→ **Record list**

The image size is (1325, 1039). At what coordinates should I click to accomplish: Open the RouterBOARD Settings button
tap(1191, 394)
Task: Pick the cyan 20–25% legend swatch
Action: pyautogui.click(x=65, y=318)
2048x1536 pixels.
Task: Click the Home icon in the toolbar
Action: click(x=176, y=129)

→ **To be done**
Reproduce the whole listing above word for word, keeping every line in its original order.

→ **Exercise solution**
The image size is (1325, 1039). At what coordinates should I click to accomplish: Open the RouterBOARD Settings button
tap(1191, 394)
Task: Pick the cyan 20–25% legend swatch
Action: pyautogui.click(x=65, y=318)
2048x1536 pixels.
Task: Click the Home icon in the toolbar
Action: click(x=176, y=129)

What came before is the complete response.